Saturday, September 04, 2004
Voting, the longest baseball games, and ice cream
Archbishop Burke is at it again. He seemed like a reasonably smart guy for awhile, but he's been conned by the Republicans, who in reality, have no intention of budging substantially on abortion.
Let me repeat it: there is no way the Republicans are going to press abortion beyond what the middle position in American society is, namely a wide application of abortion for almost any reason in the first trimester, and substantial (but not absolute) restrictions after week 9 to 12. Additionally, the Republicans risk a split of their party if they even try to move in that direction. They won't go there. No matter how much you might want them to. From what I can see, the 19 1/2 years of Republican presidential administrations since Roe v Wade have shown no willingness to cut deeply into abortion. They court voters, not justice. They pay lip service, not pipers.

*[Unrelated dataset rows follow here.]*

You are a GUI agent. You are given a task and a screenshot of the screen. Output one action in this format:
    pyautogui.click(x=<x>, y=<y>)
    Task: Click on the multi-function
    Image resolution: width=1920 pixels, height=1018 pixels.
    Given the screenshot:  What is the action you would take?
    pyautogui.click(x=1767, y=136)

I didn't catch Bush's speech Friday night. Jcecil said it was just a cut and paste job from his campaign stumping, and since I didn't catch any of those, I don't think I missed much. I did read in the paper yesterday that Bush's reserving the right to wage preemptive war probably takes his stance outside the Just War sphere, despite those who hold the placards painted "prudential judgment." Um, this is serious, people. Saber-rattling makes our anger feel good about the injustice and tragedy of 9/11. But it is not the Christian way.

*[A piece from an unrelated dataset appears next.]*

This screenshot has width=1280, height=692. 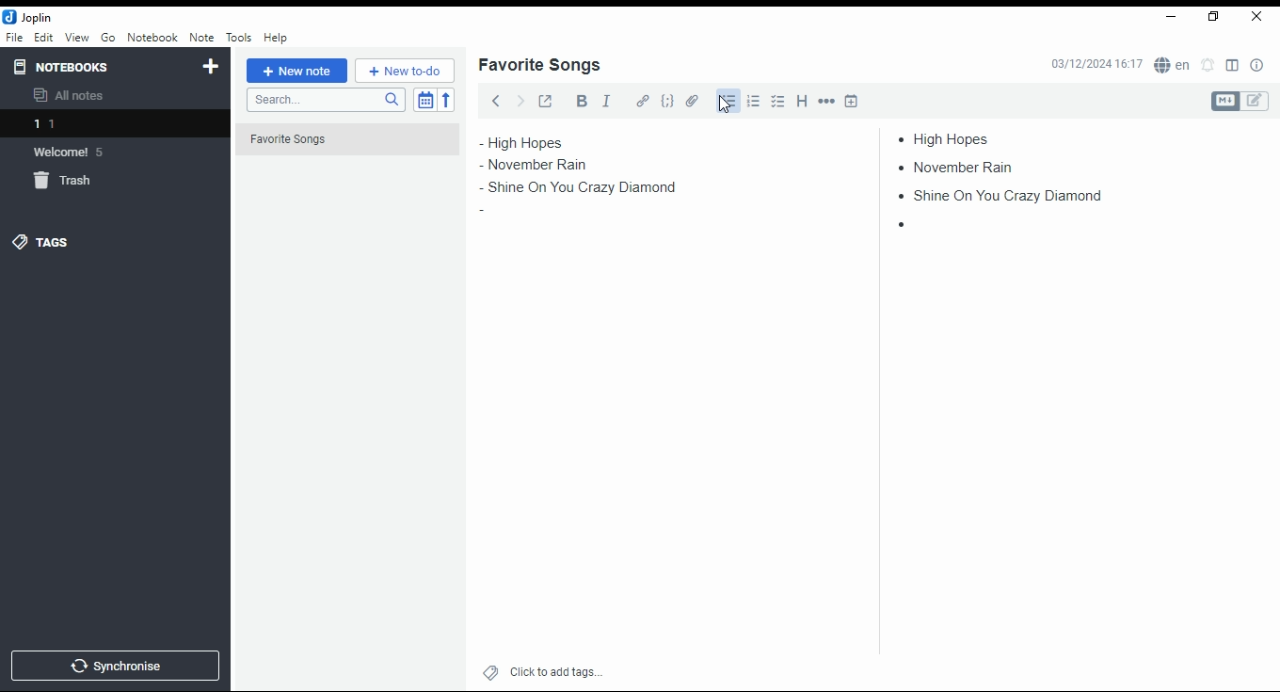 What do you see at coordinates (993, 194) in the screenshot?
I see `shine on you crazy diamond` at bounding box center [993, 194].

My conscience informs me neither major party candidate may be voted for. Bush will not budge from the safe middle ground of party politics. And Kerry's lack of vision gives me no reason to hope he can substantially alter American foreign policy. For this Catholic, it looks like two losers. What I'd really like to do is suggest some serious reforms here that would net us two serious candidates who have something to offer in the way of leadership. Jimmy Carter was the last major party guy who had the gravitas for the job. And I thought we could have done better than him in 1976, so that doesn't say a whole lot about things, except that it's gone from bad to worse in 28 years.
This campaign has gone on for too damn long. We knew it was going to be Kerry vs Bush by the end of February. Fine. If that's the best we can get, just hold the flippin' election a month after that. What? We have a constitution? O yeah. Then hold the conventions the first Tuesday in October after a few weeks of primaries, starting, say, around next week. Decision 2004 looks to me like that endless baseball game Kinsella wrote about in the Iowa Baseball Confederacy. Or like two little league teams matched up for about 5,000 innings. After an hour or two, who cares? Let's call the game a tie and go out for ice cream.